A moody day in Ogwen. Walking into Clogwyn y Tawr with the storm rapidly approaching.
Running on a similar theme of masochism from yesterday we opted for Monolith Crack (S). A notorious route located in the Ogwen Valley and yet another under-graded squeeze chimney. After arriving at the second pitch, where the fun begins, we realized it might not be ideal conditions when we had to move snow off the ledge to make a belay.. We spent hours getting spat out by this pitch which wasn't just wet, it was actually alive! Clearly the inch thick greenery growing on the walls was going to be an issue out of season! Swapping leads to take breaks the weather began to deteriorate and before long outside the chimney a blizzard was lashing the hillside. With one final ounce of effort Rafe managed to beat the pitch which landed us below the crux. After seeing the level of snow pouring down the crux chimney from the top out we retreated back through the storm to the car.

Rafe squeezing up the first pitch of Monolith Crack (S)

Looking up the second pitch with Rafe fully engaged in battle! 

Me 'busting a gut' trying to get some purchase on the slime!

Deteriorating conditions just before Rafe manages to break through!

Success! An avalanche coming down the next chimney meant it was time to bail!

About the most awkward abseil in the world!

Bailing off in a blizzard

With it still being early and not wanting to finish on a defeat we regrouped, grabbed our big boots and headed over to Clogwyn y Bustach to snatch an ascent of the infamous Lockwood’s Chimney (Diff). By this point it was raining on a biblical scale so we opted for two sets of waterproofs each! The route climbs up a corner system just right of ‘the marble arch’ to the base of a huge leftward trending chimney. This then follows a devious line behind the crag to just below the top. A final airy pitch sees you at the top.

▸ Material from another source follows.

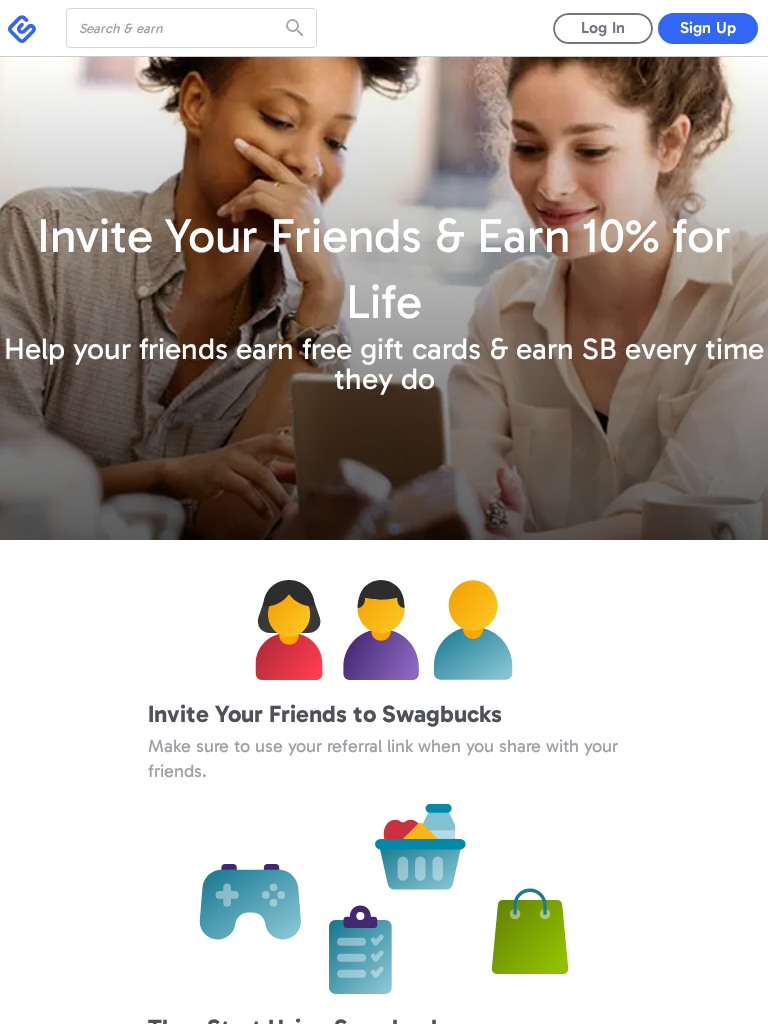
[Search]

It was a bit like climbing up a waterfall with icy water continually running down sleeves chilling you to the bone, thankfully however we had a strenuous chimney to warm us up! A quality route and well worth the bush-whack to find it!   

Looking up at Clogwyn y Bustach from the base in the rain. This crag is more veggie
than a vegan restaurant!

Rafe rocking the oil skins ready for the onslaught of Lockwood's Chimney!

Taking the 'direct route' into the start of the chimney pitch.
Preparing for whats to come! Should have brought some goggles.

Getting involved on the chimney pitch. I think it would have been direr in a swimming pool!

Rafe nearing the end of the 'light' at the end of the tunnel!

Looking through the gloom down the final pitch of Lockwood's Chimney. A walk in the
park compared to the 
A great weekend out in 'less than idea' conditions but we made the best of it! Thanks to Rafe for the photos of Gogarth.